The book “Nice to Meet You, Separation!” by Azerbaijani writer and poet Eluca Atali, who lives in Stockholm and is the author of more than 50 works, has been published in India in the Bengali language. The book was translated by Indian poet Shridhar Sarkar.
The publication has attracted significant interest, and the author’s works have been featured in several Indian literary journals, becoming the subject of academic research. Based on Eluca Atali’s philosophical and artistic miniatures, a doctoral dissertation has been written at the University of Calcutta. The research, authored by scholar Sankar Sarkar, is titled “Self-Reconceptualization in Modern Literary Criticism: Freedom, Time, and Resistance in the Poetry of Eluca Atali.” The academic supervisor of the dissertation is Professor Vinita Kaur Saluja, Doctor of Sciences at Mangalayatan University.
The researcher notes that themes of alienation, freedom, resistance, time, and fragmented identity are central in Eluca Atali’s poems such as “Bring Yourself,” “I Was Big…,” “A Song of Freedom in a Foreign Language,” “The Arrest of Freedom Begins with the Hands,” and “Longing for Myself…”.

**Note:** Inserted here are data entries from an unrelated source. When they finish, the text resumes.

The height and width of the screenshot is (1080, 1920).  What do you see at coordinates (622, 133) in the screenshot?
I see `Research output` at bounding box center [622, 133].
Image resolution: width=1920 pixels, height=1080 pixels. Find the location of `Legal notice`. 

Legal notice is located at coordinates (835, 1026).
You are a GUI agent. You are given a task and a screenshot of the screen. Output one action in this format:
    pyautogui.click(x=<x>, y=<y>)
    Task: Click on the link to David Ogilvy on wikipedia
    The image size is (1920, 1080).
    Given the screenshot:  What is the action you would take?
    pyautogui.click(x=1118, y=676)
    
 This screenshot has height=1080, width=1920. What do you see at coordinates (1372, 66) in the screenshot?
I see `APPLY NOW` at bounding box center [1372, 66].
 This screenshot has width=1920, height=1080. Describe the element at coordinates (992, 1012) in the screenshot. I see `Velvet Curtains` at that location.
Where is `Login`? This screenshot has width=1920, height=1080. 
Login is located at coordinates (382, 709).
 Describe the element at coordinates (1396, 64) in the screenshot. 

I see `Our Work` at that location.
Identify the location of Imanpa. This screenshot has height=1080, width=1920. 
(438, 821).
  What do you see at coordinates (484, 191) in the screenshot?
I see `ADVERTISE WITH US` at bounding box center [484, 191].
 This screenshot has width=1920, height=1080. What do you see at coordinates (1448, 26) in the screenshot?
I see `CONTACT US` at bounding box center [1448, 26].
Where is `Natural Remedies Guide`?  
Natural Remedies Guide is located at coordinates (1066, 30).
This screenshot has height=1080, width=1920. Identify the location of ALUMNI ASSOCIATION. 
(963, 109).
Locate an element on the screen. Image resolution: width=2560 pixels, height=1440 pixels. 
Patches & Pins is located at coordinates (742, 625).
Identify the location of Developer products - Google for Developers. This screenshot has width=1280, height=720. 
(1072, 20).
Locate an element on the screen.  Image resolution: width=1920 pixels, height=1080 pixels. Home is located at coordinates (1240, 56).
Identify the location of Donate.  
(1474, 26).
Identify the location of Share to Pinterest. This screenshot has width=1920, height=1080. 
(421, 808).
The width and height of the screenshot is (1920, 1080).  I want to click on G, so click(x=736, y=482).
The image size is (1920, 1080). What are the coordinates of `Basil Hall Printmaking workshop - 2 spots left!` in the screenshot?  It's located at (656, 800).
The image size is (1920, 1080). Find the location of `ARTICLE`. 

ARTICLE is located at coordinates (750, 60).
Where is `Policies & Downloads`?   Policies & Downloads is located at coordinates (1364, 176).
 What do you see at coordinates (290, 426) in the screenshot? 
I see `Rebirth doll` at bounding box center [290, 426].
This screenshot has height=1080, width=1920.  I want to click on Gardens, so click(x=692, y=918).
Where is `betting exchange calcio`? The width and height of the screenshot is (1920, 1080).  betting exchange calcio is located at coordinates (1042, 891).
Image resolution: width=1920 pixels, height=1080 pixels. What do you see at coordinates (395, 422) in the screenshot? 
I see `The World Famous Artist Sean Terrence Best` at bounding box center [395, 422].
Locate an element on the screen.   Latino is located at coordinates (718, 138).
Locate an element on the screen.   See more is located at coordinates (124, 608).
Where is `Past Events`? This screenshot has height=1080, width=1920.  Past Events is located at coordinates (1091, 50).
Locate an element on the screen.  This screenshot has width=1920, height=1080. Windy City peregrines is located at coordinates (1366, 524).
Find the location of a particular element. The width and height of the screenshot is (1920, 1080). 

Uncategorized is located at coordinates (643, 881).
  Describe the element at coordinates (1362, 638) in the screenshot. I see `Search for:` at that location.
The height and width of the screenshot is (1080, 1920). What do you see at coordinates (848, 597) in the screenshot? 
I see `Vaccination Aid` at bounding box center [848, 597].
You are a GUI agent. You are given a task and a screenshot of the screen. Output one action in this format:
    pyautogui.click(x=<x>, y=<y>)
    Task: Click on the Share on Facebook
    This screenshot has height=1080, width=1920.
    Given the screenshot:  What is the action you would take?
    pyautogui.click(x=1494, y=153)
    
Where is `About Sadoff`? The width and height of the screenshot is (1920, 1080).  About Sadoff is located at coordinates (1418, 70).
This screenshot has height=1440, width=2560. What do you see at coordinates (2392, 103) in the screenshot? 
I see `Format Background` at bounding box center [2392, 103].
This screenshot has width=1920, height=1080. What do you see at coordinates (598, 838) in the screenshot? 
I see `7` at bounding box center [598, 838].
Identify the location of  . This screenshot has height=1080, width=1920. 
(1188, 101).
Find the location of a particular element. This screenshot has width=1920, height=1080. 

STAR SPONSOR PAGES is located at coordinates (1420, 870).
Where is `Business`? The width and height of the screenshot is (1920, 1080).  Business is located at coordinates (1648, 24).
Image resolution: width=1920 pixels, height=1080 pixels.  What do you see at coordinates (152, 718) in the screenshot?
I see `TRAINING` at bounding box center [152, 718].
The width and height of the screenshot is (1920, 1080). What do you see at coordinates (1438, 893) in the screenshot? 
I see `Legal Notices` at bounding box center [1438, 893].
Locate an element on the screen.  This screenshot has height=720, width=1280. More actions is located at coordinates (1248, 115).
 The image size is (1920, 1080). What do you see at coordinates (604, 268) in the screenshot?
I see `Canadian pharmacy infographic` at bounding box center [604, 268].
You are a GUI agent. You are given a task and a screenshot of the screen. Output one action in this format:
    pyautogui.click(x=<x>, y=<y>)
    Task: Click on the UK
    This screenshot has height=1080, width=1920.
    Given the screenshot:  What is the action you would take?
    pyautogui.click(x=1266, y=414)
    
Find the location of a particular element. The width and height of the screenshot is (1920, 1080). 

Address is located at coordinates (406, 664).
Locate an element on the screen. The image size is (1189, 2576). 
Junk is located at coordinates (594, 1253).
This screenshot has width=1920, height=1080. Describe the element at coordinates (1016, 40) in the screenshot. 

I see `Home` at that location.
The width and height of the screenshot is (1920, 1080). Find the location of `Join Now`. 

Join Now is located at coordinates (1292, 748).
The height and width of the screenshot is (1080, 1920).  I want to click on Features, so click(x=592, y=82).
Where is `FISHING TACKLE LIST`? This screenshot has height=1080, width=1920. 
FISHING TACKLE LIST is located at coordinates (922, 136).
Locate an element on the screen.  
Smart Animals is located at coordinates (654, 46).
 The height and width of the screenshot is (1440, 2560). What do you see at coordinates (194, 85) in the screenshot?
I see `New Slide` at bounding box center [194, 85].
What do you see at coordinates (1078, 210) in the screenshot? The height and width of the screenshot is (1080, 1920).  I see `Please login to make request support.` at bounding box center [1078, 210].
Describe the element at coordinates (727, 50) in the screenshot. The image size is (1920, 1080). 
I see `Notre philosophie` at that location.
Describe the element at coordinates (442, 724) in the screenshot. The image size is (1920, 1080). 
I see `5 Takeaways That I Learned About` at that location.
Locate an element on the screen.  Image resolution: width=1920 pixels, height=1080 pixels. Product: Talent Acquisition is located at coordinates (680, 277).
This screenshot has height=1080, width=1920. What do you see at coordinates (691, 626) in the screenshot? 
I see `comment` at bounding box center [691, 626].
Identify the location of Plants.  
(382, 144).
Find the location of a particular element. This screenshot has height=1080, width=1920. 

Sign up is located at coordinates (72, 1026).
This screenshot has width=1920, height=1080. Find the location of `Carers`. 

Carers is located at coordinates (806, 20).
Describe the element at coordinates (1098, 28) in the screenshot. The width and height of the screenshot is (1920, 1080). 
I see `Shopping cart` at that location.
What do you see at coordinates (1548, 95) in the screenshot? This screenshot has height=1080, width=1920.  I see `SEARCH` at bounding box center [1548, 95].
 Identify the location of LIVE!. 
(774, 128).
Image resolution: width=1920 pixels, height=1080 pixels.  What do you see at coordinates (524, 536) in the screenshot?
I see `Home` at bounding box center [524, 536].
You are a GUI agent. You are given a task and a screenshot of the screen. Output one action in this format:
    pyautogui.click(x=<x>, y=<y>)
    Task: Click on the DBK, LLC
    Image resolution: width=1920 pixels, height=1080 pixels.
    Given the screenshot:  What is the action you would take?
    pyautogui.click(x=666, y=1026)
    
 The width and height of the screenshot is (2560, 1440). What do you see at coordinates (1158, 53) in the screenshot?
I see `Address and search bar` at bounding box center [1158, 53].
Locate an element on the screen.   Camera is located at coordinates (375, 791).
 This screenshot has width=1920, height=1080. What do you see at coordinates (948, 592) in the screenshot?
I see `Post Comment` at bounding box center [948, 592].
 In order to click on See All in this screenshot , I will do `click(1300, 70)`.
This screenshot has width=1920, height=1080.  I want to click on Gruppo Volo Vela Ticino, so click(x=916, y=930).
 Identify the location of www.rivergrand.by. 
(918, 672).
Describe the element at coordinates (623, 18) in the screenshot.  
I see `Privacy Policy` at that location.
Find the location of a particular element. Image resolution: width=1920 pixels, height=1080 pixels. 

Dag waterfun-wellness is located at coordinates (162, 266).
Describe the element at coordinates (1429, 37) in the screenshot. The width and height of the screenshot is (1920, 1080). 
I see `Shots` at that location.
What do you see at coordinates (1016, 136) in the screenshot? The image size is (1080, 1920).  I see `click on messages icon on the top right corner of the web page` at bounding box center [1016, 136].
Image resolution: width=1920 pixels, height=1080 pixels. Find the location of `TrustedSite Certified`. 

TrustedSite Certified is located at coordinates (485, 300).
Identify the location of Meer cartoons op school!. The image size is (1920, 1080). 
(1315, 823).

The monograph emphasizes that Eluca Atali’s work is distinguished by a restrained and minimalist language, allegorical expression, and high moral value. His literary activity has been compared to that of world-renowned writers such as William Blake, W. B. Yeats, T. S. Eliot, W. H. Auden, Seamus Heaney, Mahmoud Darwish, and Derek Walcott. At the same time, the strong motif of resistance in his work has been examined in parallel with the spiritual and cultural contributions of Mahatma Gandhi and Rabindranath Tagore to India.